Our parents have taught us that it's important to maintain who you are, your culture, to live in the traditional ways,” she says. “The younger generation, some of them don't understand. They don’t know who we are, what we had when we were little, and what happened in the past. It's difficult to make them understand by talking, so by doing my artwork—my tapestries, my dolls—it's easier to convey that.”

Like many of her fellow vendors in the market, Ella Nasogaluak Brown creates pieces that not only are beautiful, but also have stories to tell. That’s maybe one of the main draws of Extension’s Indigenous Artisan Holiday Market, an event that on November 20 entered its fourth year with a record number of vendors and a crowd of more than 300 shoppers.

Ella (top) and Karla: two generations bring their perspectives on Indigenous art.

Getting older—and better

“This was our biggest event yet in number of vendors,” says Amanda MacRae, the market coordinator.

“We had 50 applications and were able to select 32, between artists and collectives.”

The need for screening comes down mostly to space limitations, since the atrium at Enterprise Square is quite spacious, but not infinite.

The success of the program may signal that it hit the spot as it filled a need for venues tuned to the specific reality of Indigenous artists and makers. “When we started, back in 2016, there were no other events like this,” says Amanda.

Being able to access the vending space for free certainly helps, but so does the fact that the market is designed to operate for three hours only. “If you’re still a small business, it’s not really realistic to expect that people will be able to produce enough material for a large, two-day craft fair,” Amanda explains.
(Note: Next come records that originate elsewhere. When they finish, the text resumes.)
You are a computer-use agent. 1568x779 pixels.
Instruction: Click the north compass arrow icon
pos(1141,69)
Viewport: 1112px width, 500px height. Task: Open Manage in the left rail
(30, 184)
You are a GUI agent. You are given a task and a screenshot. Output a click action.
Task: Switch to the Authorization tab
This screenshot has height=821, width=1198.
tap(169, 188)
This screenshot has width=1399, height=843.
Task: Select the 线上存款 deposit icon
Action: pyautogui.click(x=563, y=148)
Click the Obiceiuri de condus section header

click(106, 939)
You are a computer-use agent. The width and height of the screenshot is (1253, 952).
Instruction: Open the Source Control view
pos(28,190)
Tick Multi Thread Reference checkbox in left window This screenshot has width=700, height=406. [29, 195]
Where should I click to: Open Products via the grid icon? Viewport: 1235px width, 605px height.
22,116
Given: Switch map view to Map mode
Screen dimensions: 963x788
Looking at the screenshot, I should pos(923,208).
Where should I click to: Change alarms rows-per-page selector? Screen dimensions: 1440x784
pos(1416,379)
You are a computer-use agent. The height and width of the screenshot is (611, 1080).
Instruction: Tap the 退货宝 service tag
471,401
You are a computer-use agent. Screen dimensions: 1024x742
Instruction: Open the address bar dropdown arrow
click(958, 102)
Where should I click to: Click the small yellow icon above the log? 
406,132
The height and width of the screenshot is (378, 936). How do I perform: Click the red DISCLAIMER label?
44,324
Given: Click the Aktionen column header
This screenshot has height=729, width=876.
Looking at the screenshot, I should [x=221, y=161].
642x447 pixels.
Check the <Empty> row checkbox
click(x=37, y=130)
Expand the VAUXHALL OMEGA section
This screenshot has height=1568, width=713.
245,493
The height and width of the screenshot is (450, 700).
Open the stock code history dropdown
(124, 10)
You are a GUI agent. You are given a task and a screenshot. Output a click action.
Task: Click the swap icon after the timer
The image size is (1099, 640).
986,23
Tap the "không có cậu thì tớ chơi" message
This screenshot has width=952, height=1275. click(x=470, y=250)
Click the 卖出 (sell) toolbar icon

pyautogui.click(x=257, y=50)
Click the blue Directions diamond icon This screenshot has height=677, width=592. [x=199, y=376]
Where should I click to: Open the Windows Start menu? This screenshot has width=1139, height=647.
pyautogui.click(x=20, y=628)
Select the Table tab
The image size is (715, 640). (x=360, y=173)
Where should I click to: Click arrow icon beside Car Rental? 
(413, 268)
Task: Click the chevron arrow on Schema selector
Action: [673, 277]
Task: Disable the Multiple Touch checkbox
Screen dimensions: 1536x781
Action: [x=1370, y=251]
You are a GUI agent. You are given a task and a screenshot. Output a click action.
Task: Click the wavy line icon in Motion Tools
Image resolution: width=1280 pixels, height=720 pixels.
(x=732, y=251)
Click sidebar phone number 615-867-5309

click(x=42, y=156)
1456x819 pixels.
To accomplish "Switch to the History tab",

Extension’s associate professor (and artist) Lana Whiskeyjack, also an exhibitor at the market, notices a different kind of growth going on: “Every year the market is getting more diverse. I look around and see someone selling food, or a new style of beaded earrings I hadn't seen before, sculptures, colouring books, children's books… There is always something new.”

Art as education

For those sitting behind the tables, the market’s value can go beyond the immediacy of selling a product. “I do art basically to promote where I come from, where my parents came from,” says Ella. “My dolls and tapestries show what my lifestyle was when I was little. My parents were Inuvialuit who did dancing and singing at the Inuvialuit Drum Dance. So when I make tapestry, I make little dancers, because I think of my parents drumming and dancing.”

Ella hopes that her art may help the younger generation begin to learn more about their own identity. And some already are. Take Karla, for example. Until only a few years back, Karla Lamouche would resist any attempts by her mother—an accomplished beader—to have her sit down and learn the tricks of the trade.

“Then one day she finally got me to sit down and be patient—because it does take patience,” laughs Karla. “But I really enjoy it now, and wish I had started earlier.”

Karla’s eyes sparkle when she speaks of the sense of accomplishment that comes with each piece she creates: “I look at it at the end, and it’s like, wow—I made that!” For her, beading is both a means of self-expression and a way to connect with her culture. “It’s a good skill to have,” she says. “Now I teach beading classes back home, so I'm able to share my skill with others.”

I ask Karla if she’s a regular at the market. “This was my first,” she explains. Karla glances at her empty table. It’s still mid-way through the event, and she only has two pieces left, all the rest quickly gone to their new homes with happy customers. She smiles and adds, “I'll definitely come back next year.”